ONGOING PROGRAMMING:

Additional Public Forum programming includes Artist Talkbacks, Speaker Series Panels, and Audience Conversations. In Artist Talkbacks, members of the cast and creative team will take questions from the audience about the show and their process following selected performances during the season. Speaker Series presents 20-to-30-minute panel discussions after the performance with experts discussing a topic from the show, and Audience Conversations feature a member of The Public's artistic staff leading the audience in a conversation with each other about the show and its themes and ideas. For the most up-to-date schedule of post-show programming, please visit publictheater.org.
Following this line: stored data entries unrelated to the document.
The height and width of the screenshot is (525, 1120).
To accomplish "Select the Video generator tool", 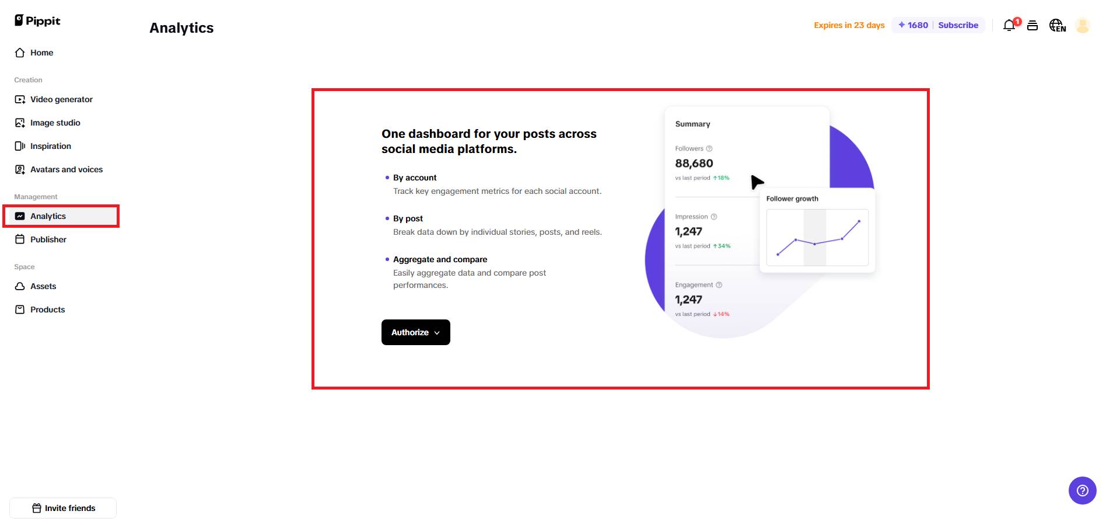I will coord(61,99).
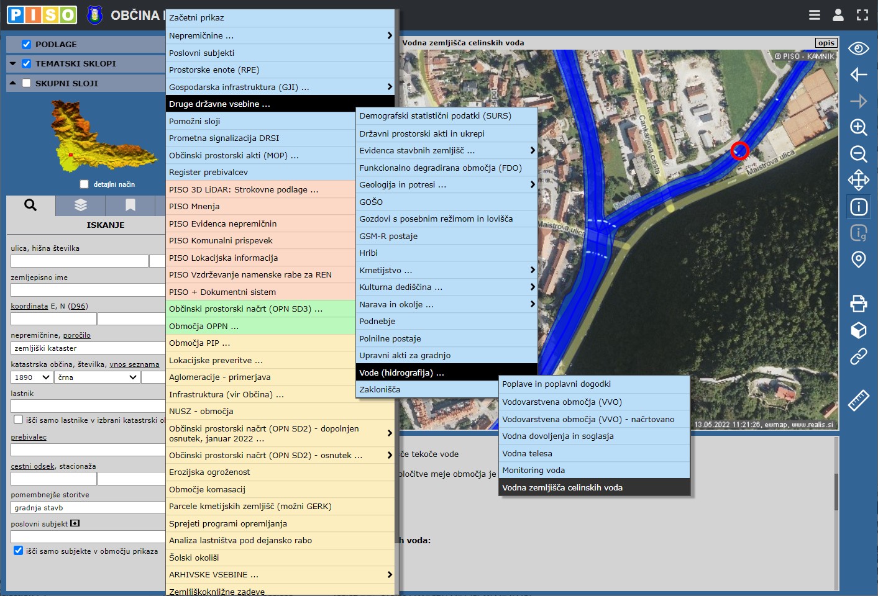Click the opis button above map
The image size is (878, 596).
pos(826,43)
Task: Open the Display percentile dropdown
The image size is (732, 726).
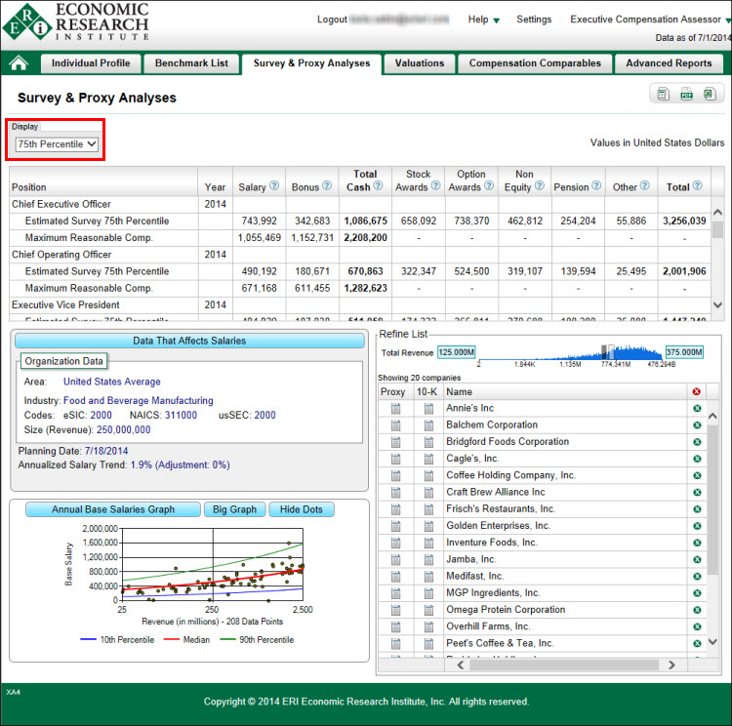Action: [x=57, y=144]
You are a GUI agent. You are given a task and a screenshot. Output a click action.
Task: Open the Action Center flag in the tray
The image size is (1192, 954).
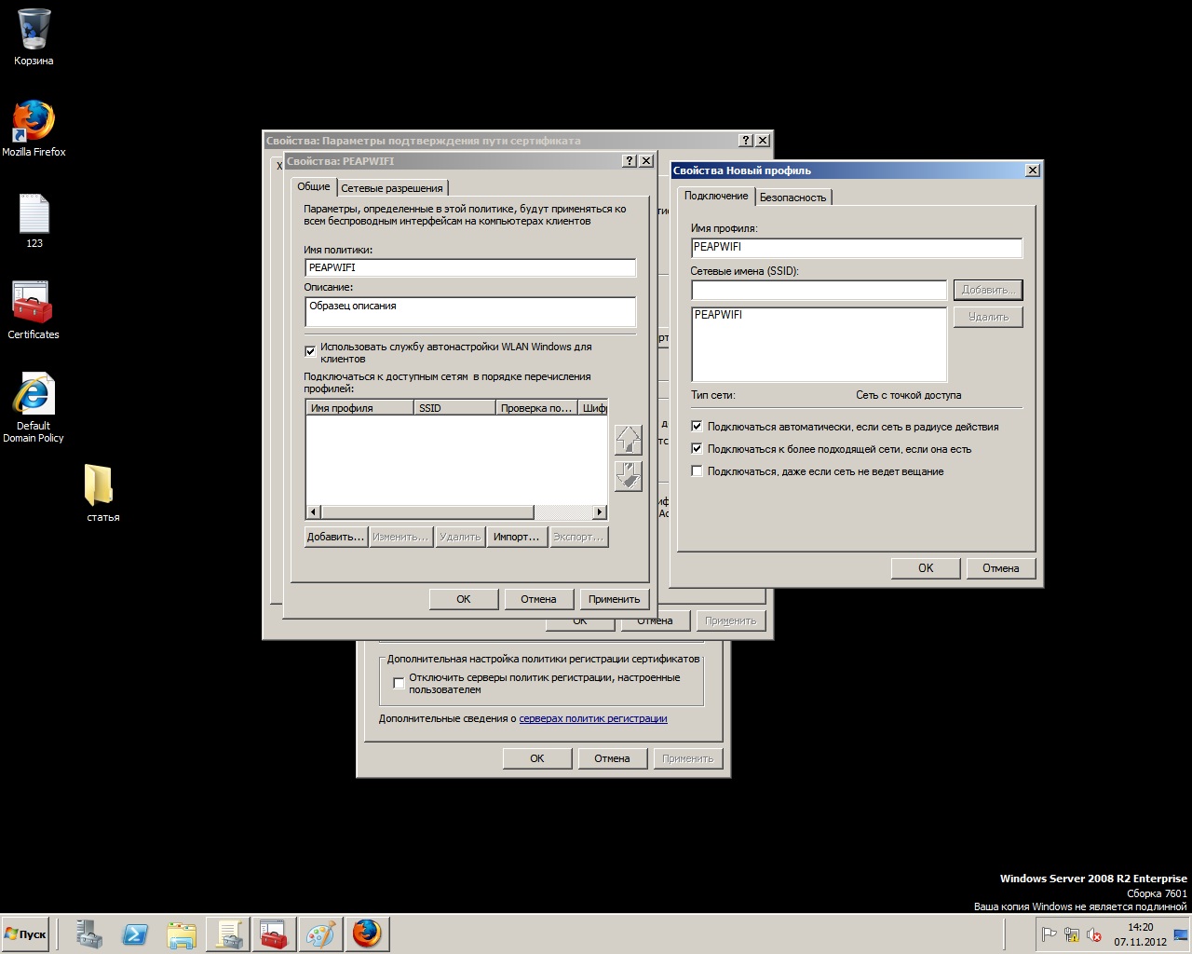tap(1049, 934)
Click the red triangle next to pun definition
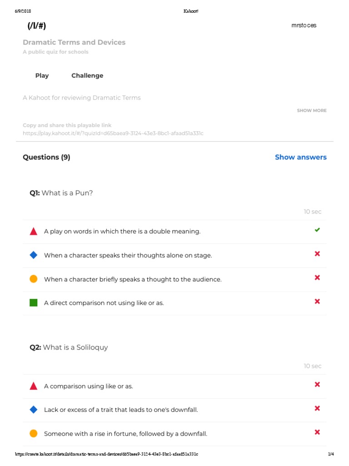 pos(33,231)
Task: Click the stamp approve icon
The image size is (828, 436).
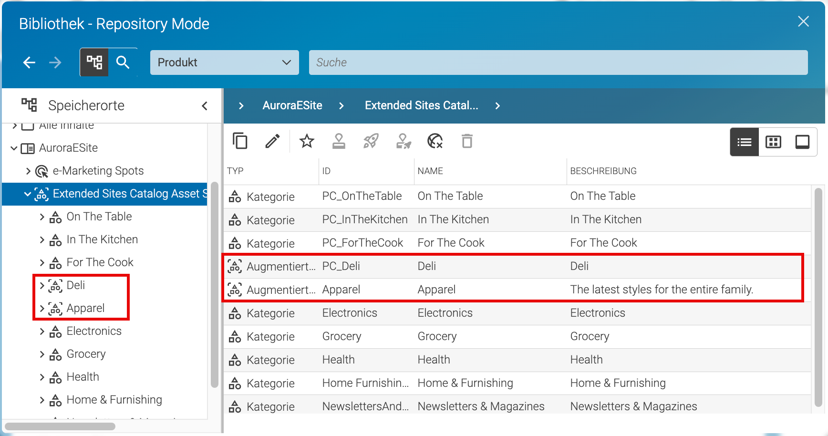Action: coord(339,141)
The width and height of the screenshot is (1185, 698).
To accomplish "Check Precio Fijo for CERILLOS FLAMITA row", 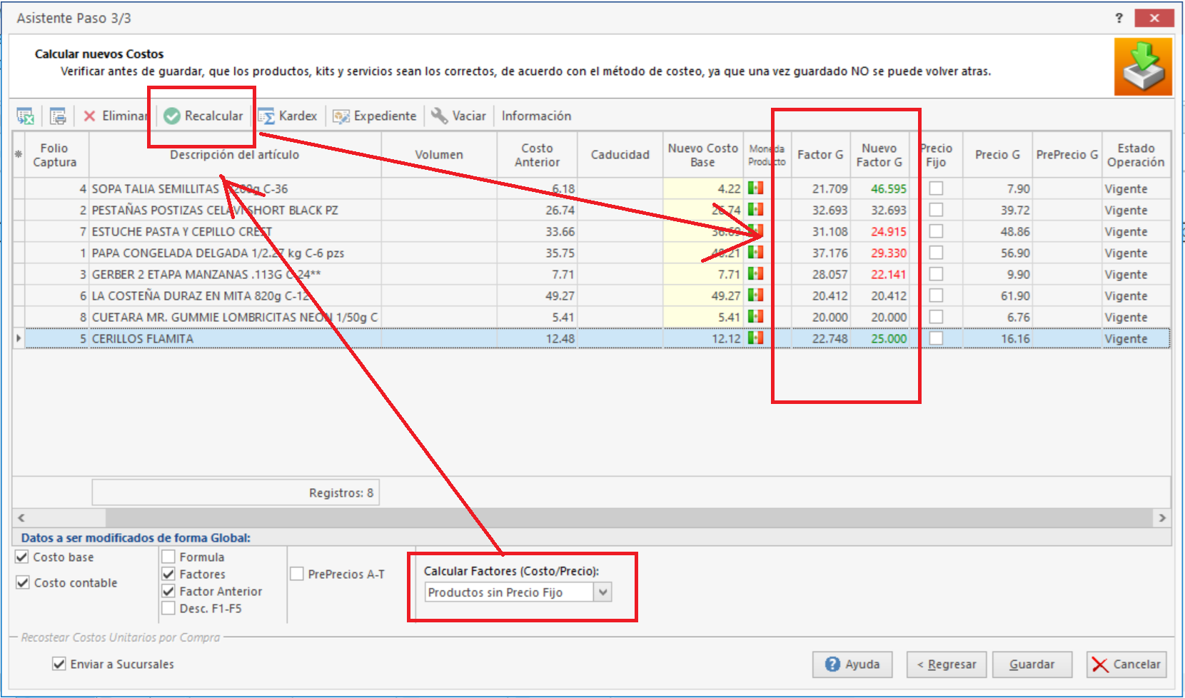I will (936, 338).
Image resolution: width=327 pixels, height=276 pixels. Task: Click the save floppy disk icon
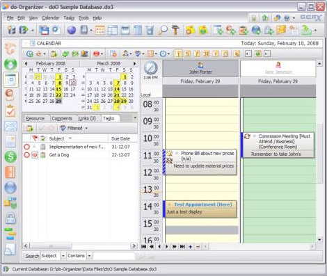[44, 30]
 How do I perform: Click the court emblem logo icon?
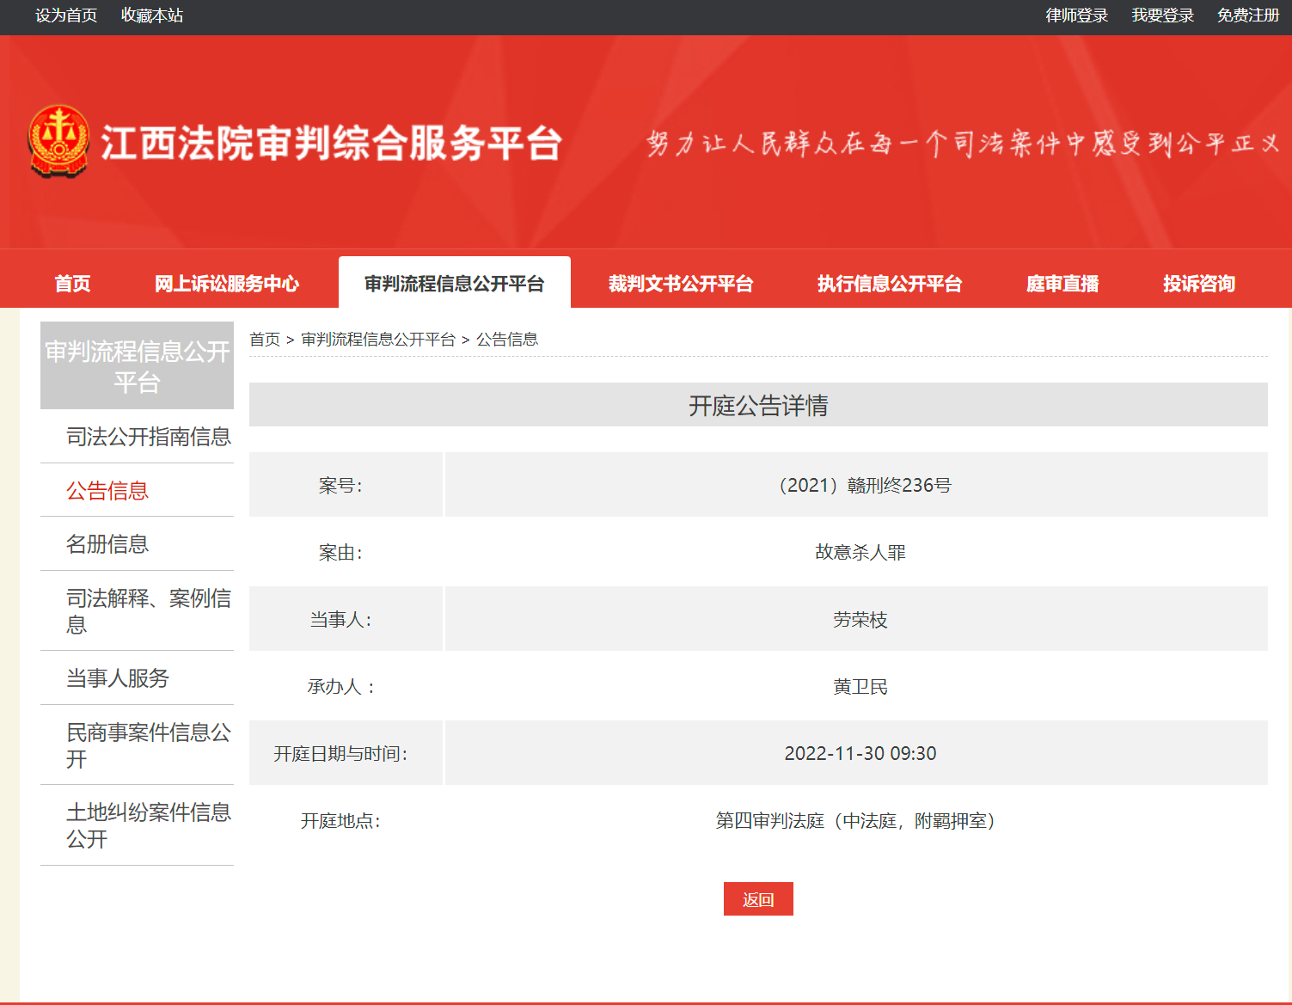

Public Forum will host Artist Talkbacks on Thursday, February 27 and Thursday, March 26 following the 8:00 p.m. performances of Coal Country; Tuesday, March 24 and Friday, April 3 following the 7:00 p.m. performances of The Vagrant Trilogy; and Thursday, April 2 and Friday, May 1 following the 7:30 p.m. performances of The Visitor.

The post-show Speaker Series will take place on Thursday, March 5 following the 8:00 p.m. performance of Coal Country; Wednesday, April 22 following the 7:00 p.m. performance of The Vagrant Trilogy; and Friday, May 8 following the 7:30 p.m. performance of The Visitor.

The Public Shakespeare Initiative's educational programming will also include the continuation of Teaching Teachers, a series of free professional development workshops for teachers of all schools and grade levels in NYC. Recent workshops have focused on topics including Shakespeare's genres and directing young people, and plays including Measure for Measure. Sessions have been led by scholars from CUNY, Cornell University, and West Point, and have also featured professional directors and other theater practitioners. For the latest on upcoming workshops, visit thepublic.nyc/psi.

In addition, on Friday, May 15 and Sunday, May 17 at 6:00 p.m., The Hunts Point Children's Shakespeare Ensemble will celebrate its 13th year with two invited performances of the joyous romantic comedy MUCH ADO ABOUT NOTHING at venues in the Bronx and Manhattan. These performances mark the culmination of a year of study and rehearsal by the 50 fourth, fifth, and sixth graders participating in the Ensemble program, which is offered by the Public Shakespeare Initiative in collaboration with its vital community partner, the Hunts Point Alliance for Children, which co-founded the Ensemble with The Shakespeare Society in 2007.